# [Directions]
Say nothing but the number of lines below in which the string "agent" appears.
+ + + +
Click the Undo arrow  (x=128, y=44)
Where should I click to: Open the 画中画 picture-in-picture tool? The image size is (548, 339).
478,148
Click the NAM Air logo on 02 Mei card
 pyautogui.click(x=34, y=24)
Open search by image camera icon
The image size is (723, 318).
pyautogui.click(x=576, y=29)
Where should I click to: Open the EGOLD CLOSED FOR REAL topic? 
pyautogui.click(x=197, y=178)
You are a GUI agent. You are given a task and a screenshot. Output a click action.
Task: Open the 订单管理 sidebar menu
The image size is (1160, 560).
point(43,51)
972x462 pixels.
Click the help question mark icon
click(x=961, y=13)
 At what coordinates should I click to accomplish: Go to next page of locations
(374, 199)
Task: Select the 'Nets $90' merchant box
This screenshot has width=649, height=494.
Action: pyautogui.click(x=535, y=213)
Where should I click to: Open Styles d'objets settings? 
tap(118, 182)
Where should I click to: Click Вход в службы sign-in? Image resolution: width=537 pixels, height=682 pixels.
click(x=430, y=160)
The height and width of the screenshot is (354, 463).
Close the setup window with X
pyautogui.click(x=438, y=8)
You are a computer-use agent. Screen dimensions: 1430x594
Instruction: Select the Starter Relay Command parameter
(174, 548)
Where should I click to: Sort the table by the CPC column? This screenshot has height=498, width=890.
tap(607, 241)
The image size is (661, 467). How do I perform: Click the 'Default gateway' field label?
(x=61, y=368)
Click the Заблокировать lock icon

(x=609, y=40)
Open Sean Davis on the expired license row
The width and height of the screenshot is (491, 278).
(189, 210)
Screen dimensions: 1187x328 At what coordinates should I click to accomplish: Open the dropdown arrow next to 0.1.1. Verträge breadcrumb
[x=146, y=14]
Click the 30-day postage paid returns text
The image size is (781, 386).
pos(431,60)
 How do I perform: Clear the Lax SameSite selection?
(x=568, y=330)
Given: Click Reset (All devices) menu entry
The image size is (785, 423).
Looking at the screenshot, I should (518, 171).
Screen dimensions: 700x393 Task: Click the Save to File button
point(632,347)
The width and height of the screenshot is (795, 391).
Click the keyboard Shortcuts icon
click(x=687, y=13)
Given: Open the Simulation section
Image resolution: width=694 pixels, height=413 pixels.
+ + + +
# [Output below]
2